>> BEGIN Recorded information
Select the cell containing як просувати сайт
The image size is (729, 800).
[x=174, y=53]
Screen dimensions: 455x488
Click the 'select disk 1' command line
>> END Recorded information
◆ **Problem to solve**
Quote the data above word for word, keeping every line in its original order and form.

◆ **In response**
Select the cell containing як просувати сайт
The image size is (729, 800).
[x=174, y=53]
Screen dimensions: 455x488
Click the 'select disk 1' command line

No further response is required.